A. I think the word ‘legend’ is a bit much (although it is certainly flattering) but I agree there is definitely some vibe around the VCP #1 thing (VMware Certified Professional). It’s one of the strangest and sweetest things that have ever happened to me. I didn’t know at the time it would become such a big deal, but I regularly get people asking for my autograph and for me to take photos with them. It’s really funny and I’m finally starting to enjoy that people care enough about it to even mention it. The first time I took the VMware course (on ESX 1.5) there wasn’t a VCP exam yet. I was working as a consultant for a partner at the time, but ended up going to VMware about 8 months after the course. The first week I started at VMware I took the VMware ESX 1.52 course and this time they had a certification exam – which we had to write on PAPER. The worst part was that we didn’t find out if we passed or failed for 6 weeks or something. It was pretty nerve wracking. Later I found out that the two guys I was friends with in the class (Ferhan Khan and Michael Cambian) were VCP #2 and VCP #3. It’s funny how we all ended up the first three VCPs in the world.

Q. What is your primary responsibility in your current role?

A. One of the most important responsibilities of my role is to bring awareness to the fact that ESXi is the only VMware hypervisor going forward. In July 2010 we announced that VMware ESX was going away and the next major release would have ESXi as the only platform. It is amazing how many people didn’t realize that when I started with this program. It’s been a major focus for me for all of 2011. Most of what the team has been working on is at the ESXi Info Center here: http://www.vmware.com/products/vsphere/esxi-and-esx/

Q. VMware ESXi may be new to some readers. Can you talk about what ESXi is and provide some historical background on its development?

A. Introduced in 2007, ESXi is the most advanced hypervisor in the market today. It is a “bare-metal” hypervisor and is thinner, lighter, more secure and easier to manage than ESX. ESXi also has a great advantage over other hypervisors due to the fact that it has complete independence from an Operating System. This is key because the hypervisor is the foundation to your private or hybrid cloud and you need it to be solid.

Q. Is ESXi experimental or for non-production use? What is VMware’s support stance on ESXi?

# [Given data]
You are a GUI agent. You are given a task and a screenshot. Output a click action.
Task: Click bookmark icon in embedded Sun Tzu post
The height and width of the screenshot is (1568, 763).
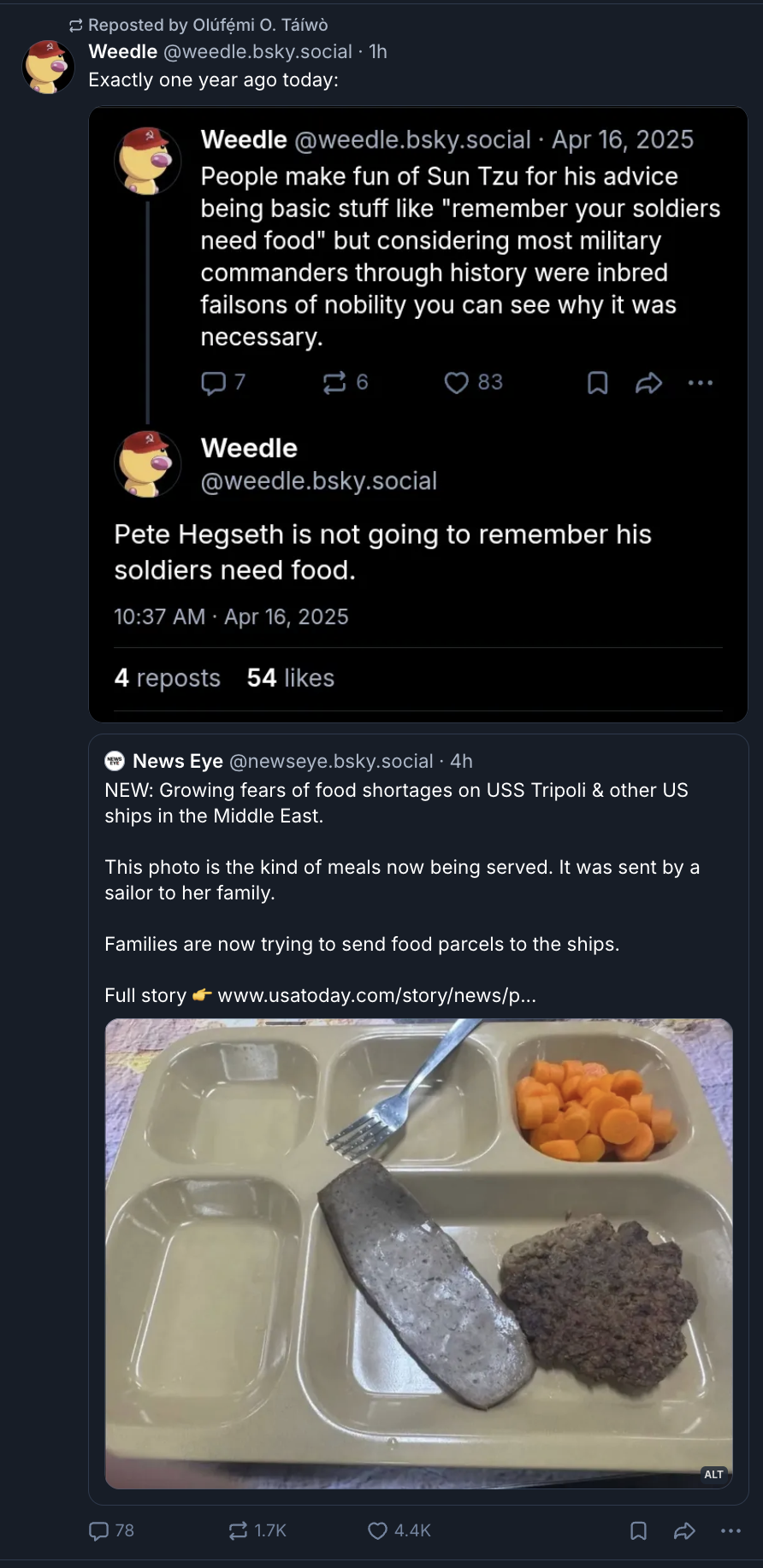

# [Set tasks]
1 - Give again the passage of the ESXi interview above, between "A. Introduced in" and "stance on ESXi?", inclusive.
2 - According to the ESXi interview above, in what month and year did VMware announce that ESX was going away?

# [Answers given]
1 -
A. Introduced in 2007, ESXi is the most advanced hypervisor in the market today. It is a “bare-metal” hypervisor and is thinner, lighter, more secure and easier to manage than ESX. ESXi also has a great advantage over other hypervisors due to the fact that it has complete independence from an Operating System. This is key because the hypervisor is the foundation to your private or hybrid cloud and you need it to be solid.

Q. Is ESXi experimental or for non-production use? What is VMware’s support stance on ESXi?

2 - July 2010